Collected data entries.
◆ ◆ ◆
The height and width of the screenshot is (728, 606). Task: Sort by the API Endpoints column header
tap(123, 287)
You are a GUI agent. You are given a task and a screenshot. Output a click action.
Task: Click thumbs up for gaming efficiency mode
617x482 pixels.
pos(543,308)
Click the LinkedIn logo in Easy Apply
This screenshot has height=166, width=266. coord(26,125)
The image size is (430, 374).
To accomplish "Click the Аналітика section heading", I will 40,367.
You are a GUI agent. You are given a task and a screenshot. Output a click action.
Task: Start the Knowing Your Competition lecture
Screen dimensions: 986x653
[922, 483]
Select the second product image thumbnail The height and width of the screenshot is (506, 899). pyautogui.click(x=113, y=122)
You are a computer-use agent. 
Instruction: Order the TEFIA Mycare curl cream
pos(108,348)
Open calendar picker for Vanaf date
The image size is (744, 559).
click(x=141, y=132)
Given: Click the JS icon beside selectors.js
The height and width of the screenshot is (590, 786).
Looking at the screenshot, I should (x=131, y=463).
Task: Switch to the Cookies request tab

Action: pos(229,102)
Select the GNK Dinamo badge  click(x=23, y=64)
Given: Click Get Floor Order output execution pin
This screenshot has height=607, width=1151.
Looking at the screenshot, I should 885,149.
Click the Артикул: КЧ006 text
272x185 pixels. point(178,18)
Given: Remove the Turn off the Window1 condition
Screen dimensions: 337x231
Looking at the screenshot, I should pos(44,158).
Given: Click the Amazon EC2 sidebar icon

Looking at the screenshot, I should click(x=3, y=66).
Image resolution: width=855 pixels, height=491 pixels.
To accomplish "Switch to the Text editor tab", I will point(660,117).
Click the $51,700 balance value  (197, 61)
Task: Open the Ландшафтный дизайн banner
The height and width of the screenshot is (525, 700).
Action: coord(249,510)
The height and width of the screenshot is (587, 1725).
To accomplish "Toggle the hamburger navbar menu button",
◆ ◆ ◆
HOW TO COMPLETE THIS TASK.
Send back the lines of the records word for word, from the very first through the line containing "Select the second".

ANSWER SPACE.
The height and width of the screenshot is (728, 606). Task: Sort by the API Endpoints column header
tap(123, 287)
You are a GUI agent. You are given a task and a screenshot. Output a click action.
Task: Click thumbs up for gaming efficiency mode
617x482 pixels.
pos(543,308)
Click the LinkedIn logo in Easy Apply
This screenshot has height=166, width=266. coord(26,125)
The image size is (430, 374).
To accomplish "Click the Аналітика section heading", I will 40,367.
You are a GUI agent. You are given a task and a screenshot. Output a click action.
Task: Start the Knowing Your Competition lecture
Screen dimensions: 986x653
[922, 483]
Select the second product image thumbnail The height and width of the screenshot is (506, 899). pyautogui.click(x=113, y=122)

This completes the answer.